Zumiez Inc. ZUMZ is striving to expand e-commerce and omni-channel platforms to provide consumers with the facility of quick and easy access to its products and brands. In this regard, the company has significantly improved customers’ experience, by integrating its physical and digital networks. This enables customers to access inventories through all channels, alongside availing facilities like buy online, pick up in store and reserve online and pay in store. We believe that the company’s well-balanced store expansion and e-commerce strategies will help this Zacks Rank #2 (Buy) company to keep track of the evolving patterns and drive top-line growth. During the final eight weeks of first-quarter fiscal 2020, when nearly all of the stores were closed, the company registered online sales growth of 75.9%, driven by efforts to serve customers digitally. Notably, comparable sales, comprising stores reopened and e-commerce traffic, increased 79.6% in May. By channel, comparable store sales for locations opened in May rose 38.5%, while e-commerce comparable sales soared 181.6%.

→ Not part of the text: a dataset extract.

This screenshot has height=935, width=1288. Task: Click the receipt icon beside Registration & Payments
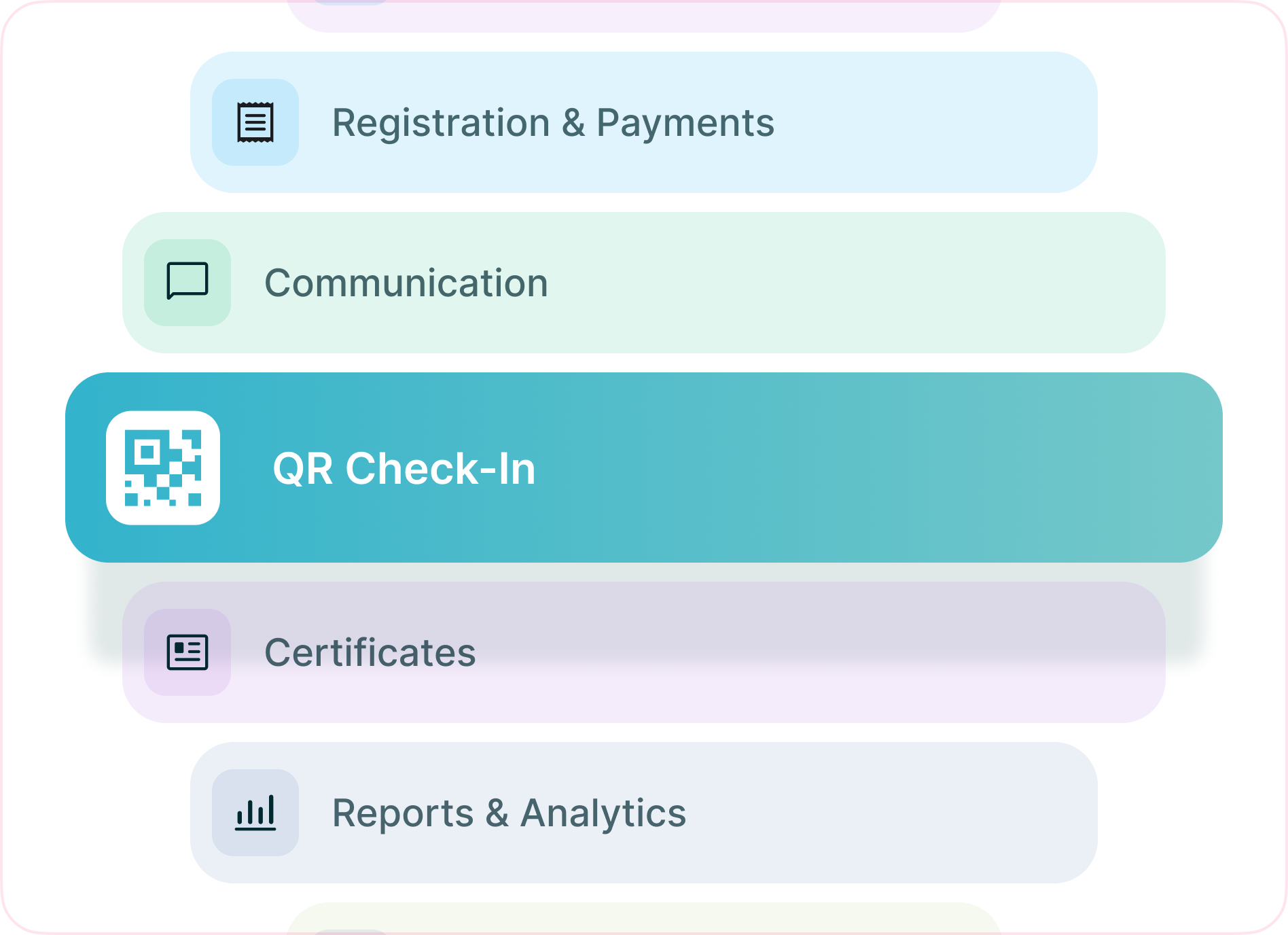coord(255,124)
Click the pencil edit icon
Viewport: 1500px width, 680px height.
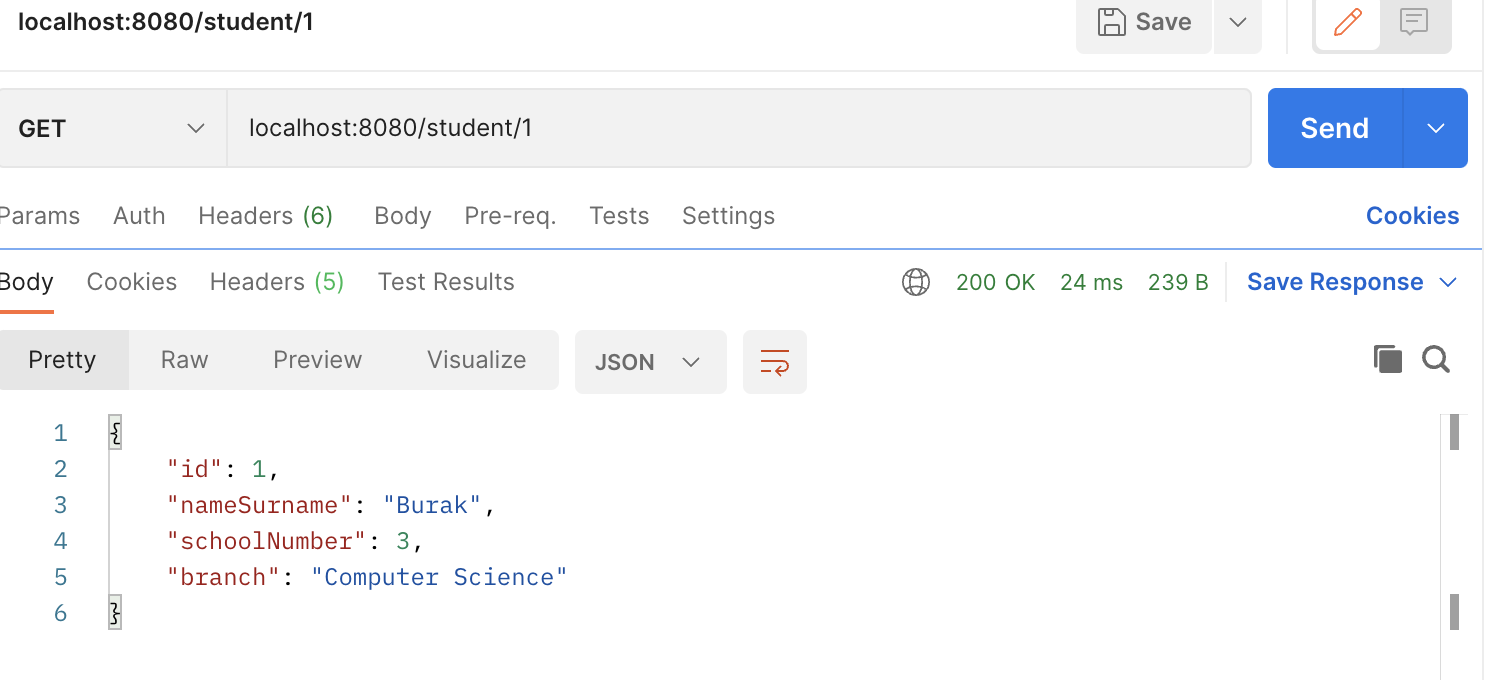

The Gap, Inc. GPS leveraged its omni-channel capabilities to cater to customers’ demand online, at a time when its stores were temporary closed. This Zacks Rank #3 company witnessed a 13% year-over-year increase in online sales in first-quarter fiscal 2020. Moreover, the company recorded online sales growth of 40% in April. Last month, the company registered more than 100% growth in online sales. Brand-wise, there was a significant acceleration in the digital business for Old Navy and Athleta brands, recording increases of 20% and 49%, respectively. Notably, the company witnessed 40% year-over-year increase in customers migrating from retail only to multi-channel during the first quarter. We also note that online as a percentage of sales have improved to 25% in fiscal 2019 from 20% in 2017.

American Eagle Outfitters, Inc. AEO witnessed strong digital demand in first-quarter fiscal 2020, which partly cushioned the top line. This Zacks Rank #3 company reported a 33% increase in digital demand, as measured by ordered sales. Digital demand surged by 75% at Aerie and 15% at AE. Management at its earnings call on Jun 3 notified that on a quarter-to-date basis, digital demand has increased more than 100% for Aerie, while it is up about 50% for the AE brand. The company introduced curbside pickup with reopening of stores. The company is enhancing digital capabilities, strengthening inventory management and reassessing store fleet to position itself for a new future of retail industry.